This heritage house in Old Ahmedabad in Gujarat is testament to around 200 years of history, and the journey of the Mehta family, who painstakingly restored it to its former glory.
The Mehta family lives in this beautiful home – Mr. Jagdeep, his wife, their 3 children, and his parents. The house is more than 200 years old, and was in a dilapidated condition until the family restored it to its past glory in the early 2000s.
Almost everyone in the family is artistically inclined. Mausam and Malka, twin sisters, are doing their PHDs in spiritual music and ‘bhavai’ (a genre of folk dance popular in Gujarat & Rajasthan) respectively. Mr. Mehta, who works in a power company, also has a musical orchestra.

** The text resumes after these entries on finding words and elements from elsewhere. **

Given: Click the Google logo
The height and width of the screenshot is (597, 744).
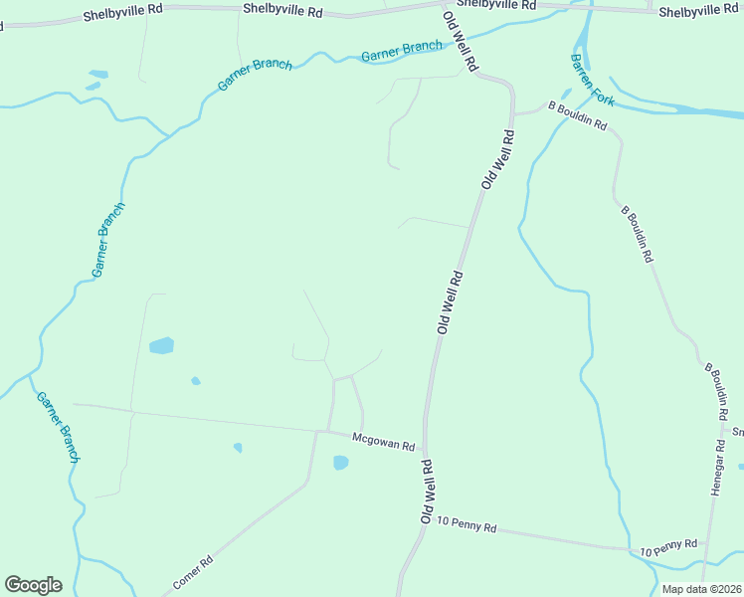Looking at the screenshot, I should tap(33, 585).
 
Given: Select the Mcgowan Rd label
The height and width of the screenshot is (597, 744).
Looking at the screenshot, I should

This beautifully decorated room houses the traditional musical instruments the family owns. The eye-catching ceiling is adorned with Italian carvings.
During summers when the schools are closed, the neighbourhood children come to the house for dance lessons conducted by Malka, and drawing lessons held by Mausam.
When the renovation on the house started, an expert in Italian art history flew in from France and educated the family on the Italian carvings found on the ceiling, the Belgian painted glass windows and lamp holders, the earthquake resistant structure of the house, and so on. For years, the same house that was in ruins, had actually been a treasure trove of artefacts from around the world.
As soon as you enter the house, you walk into the courtyard, also known as the ‘chowk’. The family receives guests here, and it also doubles up as their living room, where they spend time after dinner. During festivals, the chowk is decorated with beautiful rangoli.
It took almost 2 years to restore the house to how it is now, and it was proving to be a financial burden on the family since no banks were willing to give them loans because the condition of the house was so bad.
Along with vintage handmade furniture, the house is also full of interesting artefacts that would be very difficult to find today.
Under the chowk of the house is an underground water reservoir. Like many other homes in Old Ahmedabad, this one too uses a rain water harvesting system. During the renovation of the house, Mr Mehta found the huge water storage pool with a step wall leading to it. The water was tested in a lab, and it was found that it was safe for consumption even after all these years!
Students from institutions like NID and IIM, and even art students from foreign universities, visit the house and spend days on end studying the architecture and design. Recently, the Mehtas also hosted the mayor of Ahmedabad in their home.
Under the Gujarat tourism scheme, the family has also been approached to turn the house into a homestay, so travellers get an opportunity to live in an authentic Gujarati house!